Isn't that a key part of strategy and leadership?

Yes, but: when confidence balloons into the belief that a good manager can win in any situation, the business is headed for trouble.

Such super-managers, as I call them, are so sure of their will and skill to succeed that they can't see what they don't know, and refuse to accept that some forces are beyond their control. Their most common mistake is to underestimate the limitations on opportunities in many industries.
No fewer than ten major consumer product companies over the past several decades thought they could move into the furniture business and make money. All failed. With very few exceptions, airlines have dashed the hopes of numberless CEOs who thought they could do better in an inherently tough game.

The myth is perpetuated every time somebody actually succeeds against the odds of difficult industry forces. Sometimes, even in the toughest lines of business, there is a plan that works. Individual firms on occasion have not only achieved great success in industries where most others have failed, they've even changed the basic competitive context of the industries.
Such stories receive inordinate attention in business book and media, and managers are often quick to bring them up: Starbuck's revolution in the coffee hour business. Southwest's triumphs in discount airlines. IKEA's high profits in the unattractive furniture industry.

But none of these strategies appeared out of the blue from the unfettered minds of super-managers. They came from a deep comprehension of the industries involved and the conditions at work in them. Herb Kelleher discovered a way to exploit a hole in the fare and route structures of established competitors. Starbucks succeeded not simply by brewing better coffee and creating an attractive coffee house experience, but by gaining scale and building the unique corporate skills needed to replicate that experience not tens or hundreds by thousands of times.

IKEA has grown profitably for more than half a century in its industry of heartbreaks because its founder, Ingvar Kamprad, saw a vast unfilled demand for stylish, low-cost furniture and developed innovative systems for producing and marketing it. That's not a cavalier disregard for industry forces: It's surgical precision.

These leaders didn't imagine that they could do anything or everything. Instead, they developed strategies that overcame industry forces by adding new value to old games. And they could only do this because they had a clear sense of their business's added value in those contexts--and the distinctions that would set them apart from all other companies. Nothing is more important to a company's survival and success than a difference that matters in an industry. Every concept of strategy, from positioning and differentiation to sustainable competitive advantage, flows from it.

There are few more dramatic examples than Apple.
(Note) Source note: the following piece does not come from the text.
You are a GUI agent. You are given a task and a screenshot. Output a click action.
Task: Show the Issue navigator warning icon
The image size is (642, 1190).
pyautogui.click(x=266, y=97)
Steve Jobs and Steve Wozniak launched the company with the aim of creating what Jobs came to call "insanely great technology" --sophisticated, user-friendly and beautifully designed. In the nascent PC market, the strategy worked brilliantly, but as Microsoft's operating system became widespread, an industry standard developed and customers cared more about compatibility, application software, and low cost hardware. Clinging to its original purpose, Apple was nearly bankrupted by ferocious industry forces and a difference that no longer mattered to customers. It was only when Jobs returned and reinvented the firm in a host of new industries -a change so sweeping that the company dropped the word "computer" from its name -- that the company again rose to the top.
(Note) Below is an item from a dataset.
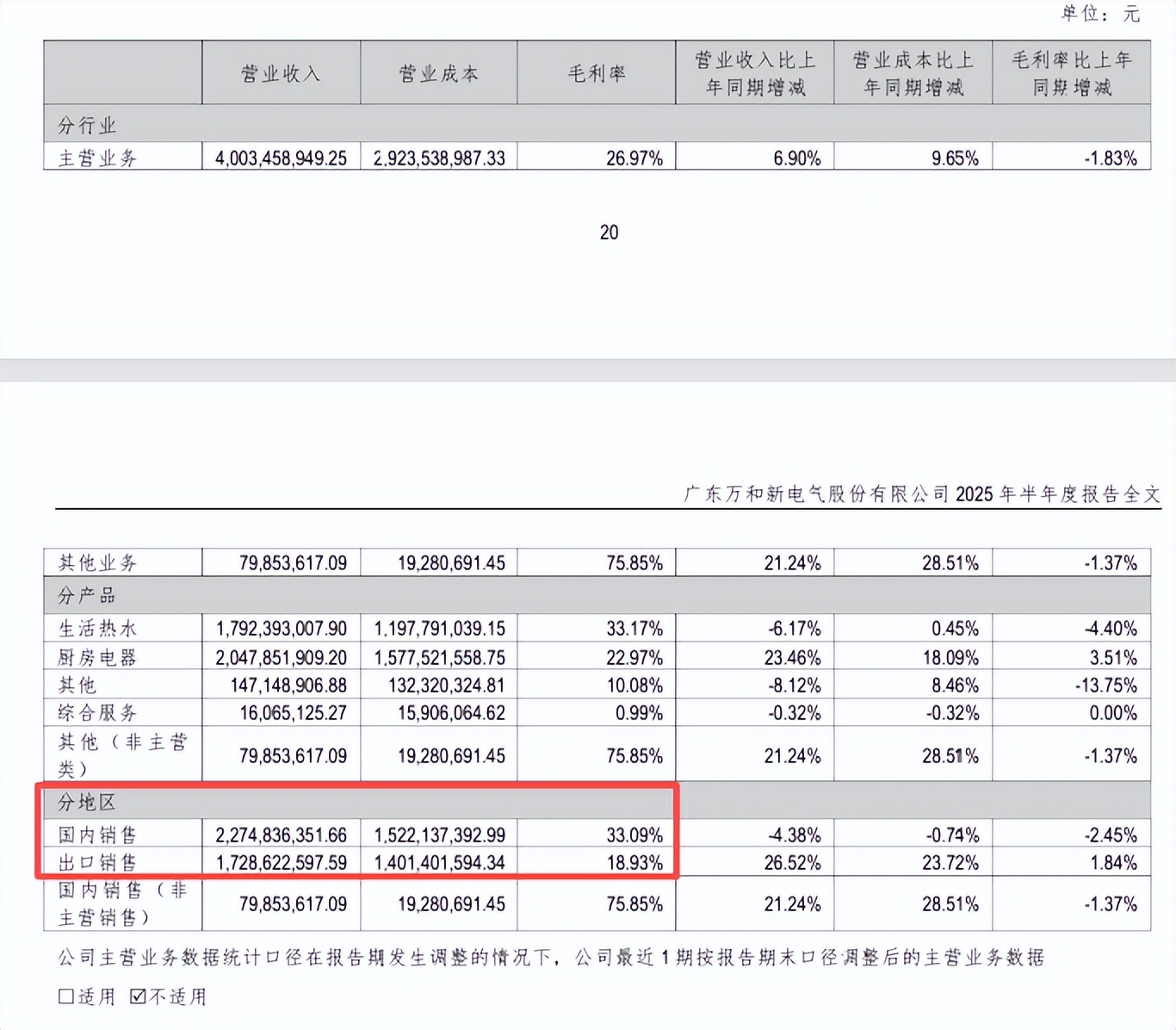
Task: Select the 厨房电器 row label
Action: (x=97, y=658)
Distinctive purpose is what enables you to build a coherent system of value creation, the sine qua non of a successful strategy. But it can't be sprinkled on like fairy dust. Defining and executing a purpose requires a leader whose boldness and vision is grounded in deep familiarity with an industry, who has wrestled with a company's difference that matters, and built a carefully honed system of interlinked parts that work toward one end.

It's not a job for a drive-by manager.